Sementara itu, informasi yang berkembang di antara sopir angkot, sejak aksi damai di Balai Kota Bogor, Selasa (21/3), pengemudi ojek ‘online’ tidak boleh beroperasi sampai tanggal 1 April 2017.
“Ini yang disampaikan Wali Kota Bogor, katanya ojek ‘online’ jangan dulu beroperasi sampai 1 April. Tetapi kenapa mereka tetap aja narik penumpang,” kata Adi.
Info simpang siur Selain itu, sejak Rabu (22/3) pagi, massa ojek ‘online’ sudah berkumpul di wilayah Dramaga. Informasi yang berkembang di antara sopir angkot, massa ojek mau melakukan ‘swepping’. Simpang siur informasi tersebut yang membuat kedua belah pihak terlibat bentrok yang berujung pada pengerusakan lima unit angkot diantaranya dua angkot Kota Bogor yakni trayek 03 dan 02, serta tiga angkot dari Kabupaten Bogor yakni trayek 32, Ciampea dan dua unit trayek Leuwiliang.

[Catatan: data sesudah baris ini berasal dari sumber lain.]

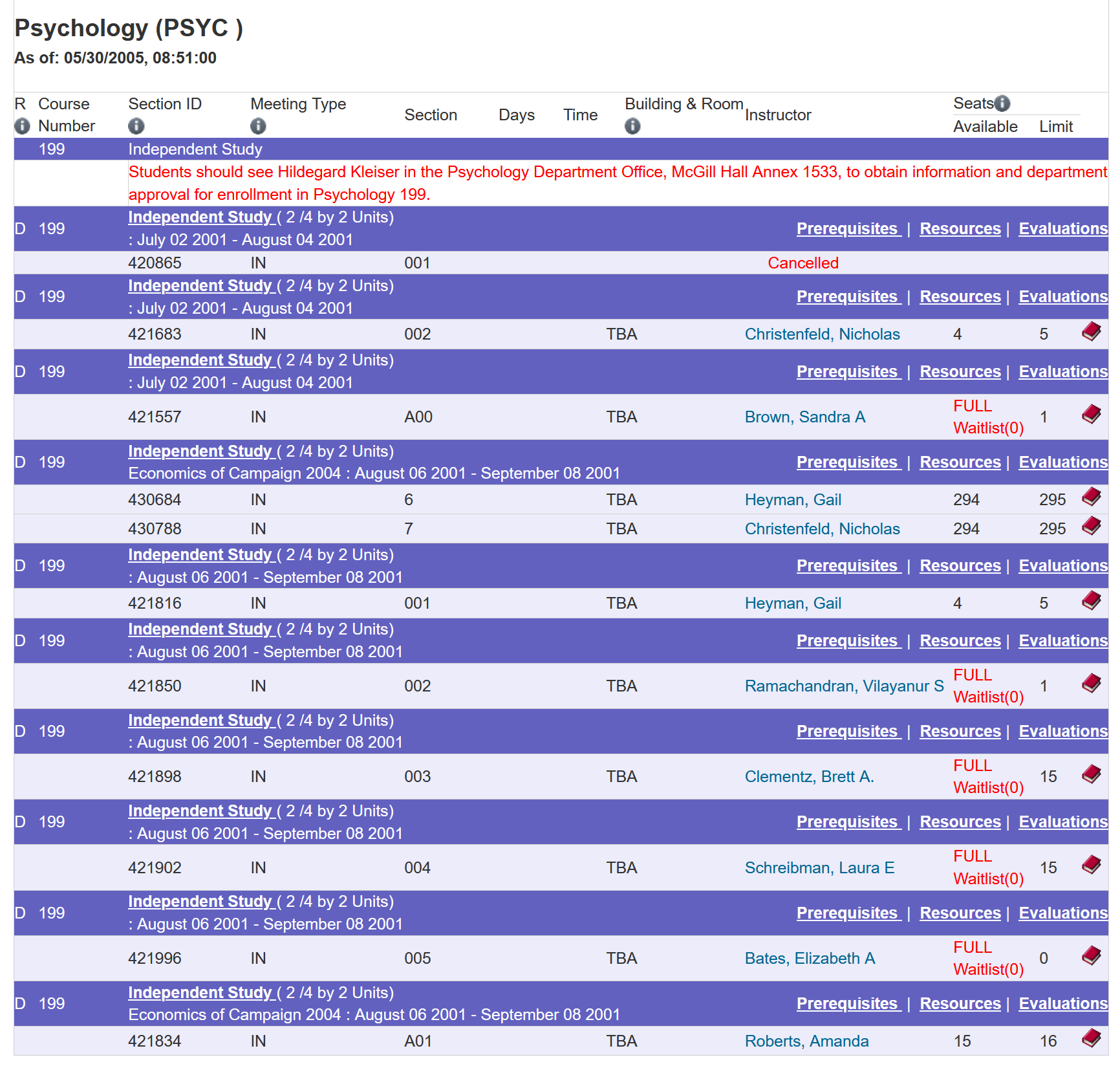Open the book icon for section 421996
This screenshot has height=1066, width=1120.
[x=1092, y=956]
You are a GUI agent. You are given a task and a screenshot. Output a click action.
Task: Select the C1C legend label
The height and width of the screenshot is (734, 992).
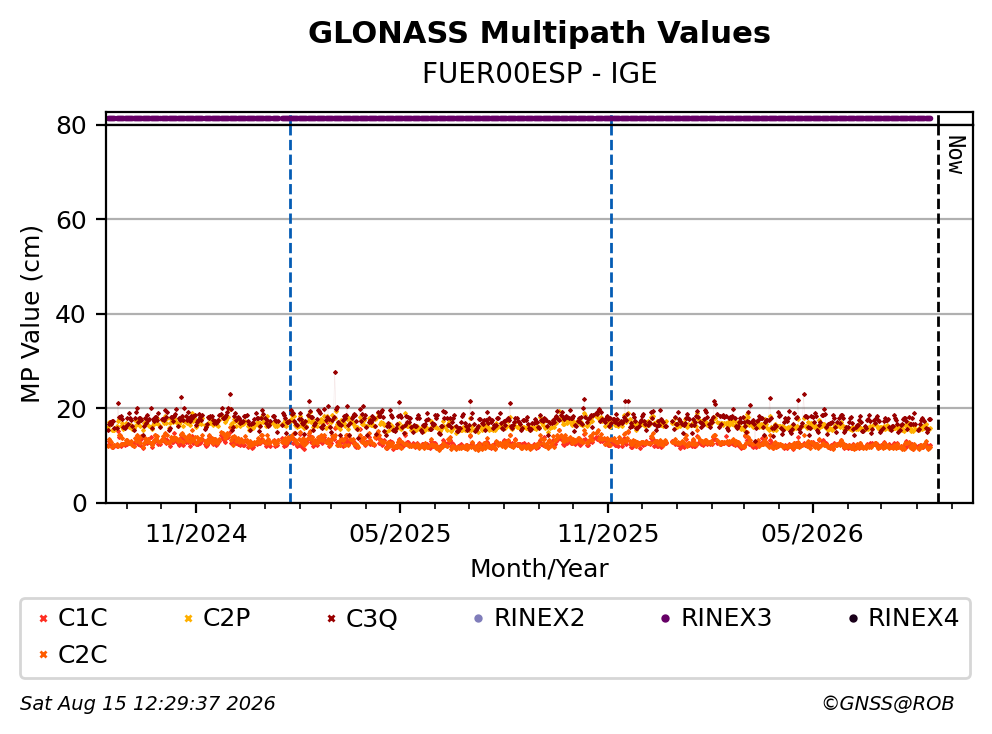(82, 618)
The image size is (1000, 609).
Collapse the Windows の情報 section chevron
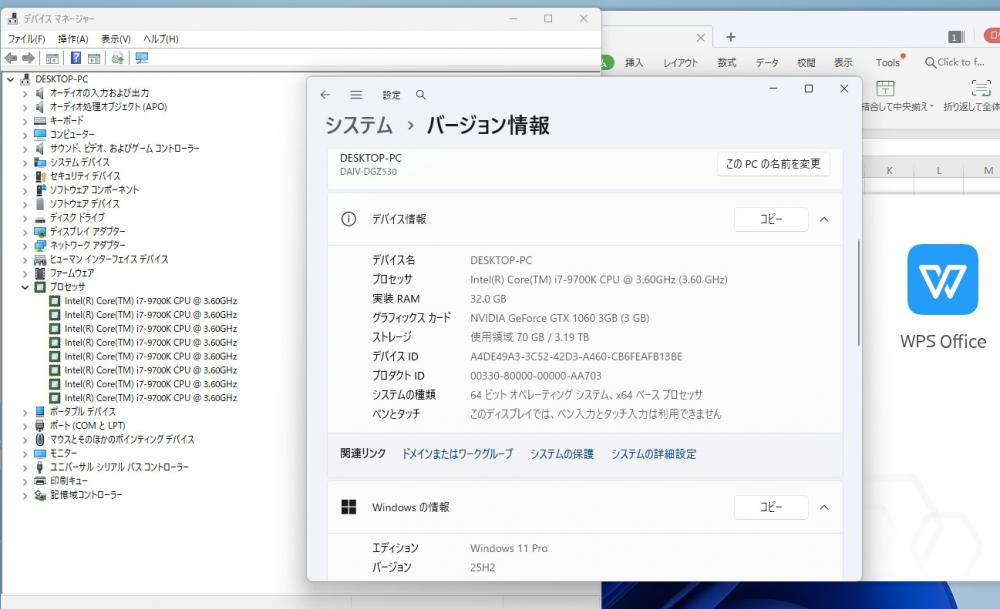[824, 508]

Sopir angkot mengaku sehari tidak beroperasi mereka justru dirugikan, tetapi demi rasa aman mereka memilih menunggu kepastian. Jejen mengatakan, satu hari maksimal harus mendapatkan Rp400 ribu. Nilai tersebut untuk biaya setoran kepada pemilik, bensin dan upah sopir yang akan dibawa pulang.
“Satu hari itu maksimal kami harus dapat Rp400 ribu, Rp200 ribu untuk pemilik Rp150 ribu untuk bawa pulang, sisanya untuk bensin,” katanya.
Kerusuhan antara ojek ‘online’ dan angkot membuat mereka tidak punya pendapatan. Para sopir mengaku pendapatan mereka berkurang sejak adanya ojek ‘online’, pengurangan pendapatan mencapai 40 persen.